- Entries taken from a collection
════════════════════

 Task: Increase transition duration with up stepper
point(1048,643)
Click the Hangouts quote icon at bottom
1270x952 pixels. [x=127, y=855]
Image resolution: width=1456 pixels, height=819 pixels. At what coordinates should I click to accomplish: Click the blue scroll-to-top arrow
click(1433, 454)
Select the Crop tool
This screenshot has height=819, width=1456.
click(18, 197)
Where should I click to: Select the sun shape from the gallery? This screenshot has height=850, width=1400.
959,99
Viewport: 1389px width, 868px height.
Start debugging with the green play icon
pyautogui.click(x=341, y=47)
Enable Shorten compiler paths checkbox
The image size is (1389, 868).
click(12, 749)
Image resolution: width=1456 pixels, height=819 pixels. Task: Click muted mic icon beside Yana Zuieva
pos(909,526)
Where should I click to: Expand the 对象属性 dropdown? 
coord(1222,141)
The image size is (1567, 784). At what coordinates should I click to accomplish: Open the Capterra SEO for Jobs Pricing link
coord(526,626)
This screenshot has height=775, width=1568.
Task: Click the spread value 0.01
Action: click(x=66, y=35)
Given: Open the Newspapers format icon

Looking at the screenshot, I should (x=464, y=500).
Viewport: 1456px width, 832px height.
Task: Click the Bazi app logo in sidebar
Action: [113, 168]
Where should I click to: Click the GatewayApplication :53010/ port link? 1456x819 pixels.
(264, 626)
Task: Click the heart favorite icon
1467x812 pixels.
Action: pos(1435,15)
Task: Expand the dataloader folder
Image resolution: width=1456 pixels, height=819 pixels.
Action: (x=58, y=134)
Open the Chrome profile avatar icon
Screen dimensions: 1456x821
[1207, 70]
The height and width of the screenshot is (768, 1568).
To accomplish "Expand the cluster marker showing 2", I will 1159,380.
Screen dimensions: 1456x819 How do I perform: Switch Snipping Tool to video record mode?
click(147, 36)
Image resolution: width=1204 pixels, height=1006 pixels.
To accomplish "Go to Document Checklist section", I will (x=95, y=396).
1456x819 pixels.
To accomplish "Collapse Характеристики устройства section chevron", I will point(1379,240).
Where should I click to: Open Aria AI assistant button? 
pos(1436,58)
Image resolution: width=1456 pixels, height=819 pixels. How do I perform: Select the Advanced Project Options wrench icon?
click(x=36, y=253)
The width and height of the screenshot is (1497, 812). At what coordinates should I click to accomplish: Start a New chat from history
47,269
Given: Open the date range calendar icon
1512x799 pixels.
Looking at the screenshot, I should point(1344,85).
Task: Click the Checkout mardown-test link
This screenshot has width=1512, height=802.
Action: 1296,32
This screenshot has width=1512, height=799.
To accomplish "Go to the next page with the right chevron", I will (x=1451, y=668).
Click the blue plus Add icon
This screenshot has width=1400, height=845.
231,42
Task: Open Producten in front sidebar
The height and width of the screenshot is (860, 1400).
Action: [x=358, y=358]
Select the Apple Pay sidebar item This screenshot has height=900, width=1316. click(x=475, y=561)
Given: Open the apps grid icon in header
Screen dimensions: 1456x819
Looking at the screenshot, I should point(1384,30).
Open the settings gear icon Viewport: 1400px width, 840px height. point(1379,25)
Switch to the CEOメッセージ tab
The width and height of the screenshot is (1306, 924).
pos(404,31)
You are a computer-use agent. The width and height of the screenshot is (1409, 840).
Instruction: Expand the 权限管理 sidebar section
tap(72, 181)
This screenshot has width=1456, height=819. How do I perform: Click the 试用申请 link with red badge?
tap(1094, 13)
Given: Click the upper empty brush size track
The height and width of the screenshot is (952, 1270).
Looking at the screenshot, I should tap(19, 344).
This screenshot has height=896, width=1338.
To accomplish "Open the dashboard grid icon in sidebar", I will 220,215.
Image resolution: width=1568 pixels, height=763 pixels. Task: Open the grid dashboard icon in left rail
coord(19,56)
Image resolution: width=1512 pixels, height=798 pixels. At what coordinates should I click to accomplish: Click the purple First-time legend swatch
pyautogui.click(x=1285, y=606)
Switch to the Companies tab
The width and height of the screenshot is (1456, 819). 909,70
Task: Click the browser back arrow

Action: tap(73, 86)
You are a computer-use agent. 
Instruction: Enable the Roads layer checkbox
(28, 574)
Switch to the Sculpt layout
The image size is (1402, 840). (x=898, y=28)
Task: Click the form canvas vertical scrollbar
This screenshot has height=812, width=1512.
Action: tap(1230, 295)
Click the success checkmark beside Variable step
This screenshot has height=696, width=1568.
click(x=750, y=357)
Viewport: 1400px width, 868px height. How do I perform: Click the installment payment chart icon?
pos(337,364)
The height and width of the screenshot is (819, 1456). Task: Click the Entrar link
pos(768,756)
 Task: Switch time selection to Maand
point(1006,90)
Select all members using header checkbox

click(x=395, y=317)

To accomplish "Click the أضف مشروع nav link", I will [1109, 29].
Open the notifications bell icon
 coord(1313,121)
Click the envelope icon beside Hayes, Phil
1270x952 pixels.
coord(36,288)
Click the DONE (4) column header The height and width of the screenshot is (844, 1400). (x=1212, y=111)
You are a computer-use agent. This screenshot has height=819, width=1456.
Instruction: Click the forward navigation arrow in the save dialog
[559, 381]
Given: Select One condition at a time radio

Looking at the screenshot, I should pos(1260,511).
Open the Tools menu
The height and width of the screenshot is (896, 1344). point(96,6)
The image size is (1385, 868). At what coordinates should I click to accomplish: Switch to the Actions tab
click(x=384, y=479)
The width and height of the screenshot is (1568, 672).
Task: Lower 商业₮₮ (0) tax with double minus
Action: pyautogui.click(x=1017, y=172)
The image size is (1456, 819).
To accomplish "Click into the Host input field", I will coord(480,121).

════════════════════

- What is being asked
Repeat word for word the lines above that run from the line containing "Instruction: Expand the 权限管理 sidebar section" through the line containing "This screenshot has height=896, width=1338.", both ends included, and nothing else.

- Answer to this exercise
Instruction: Expand the 权限管理 sidebar section
tap(72, 181)
This screenshot has width=1456, height=819. How do I perform: Click the 试用申请 link with red badge?
tap(1094, 13)
Given: Click the upper empty brush size track
The height and width of the screenshot is (952, 1270).
Looking at the screenshot, I should tap(19, 344).
This screenshot has height=896, width=1338.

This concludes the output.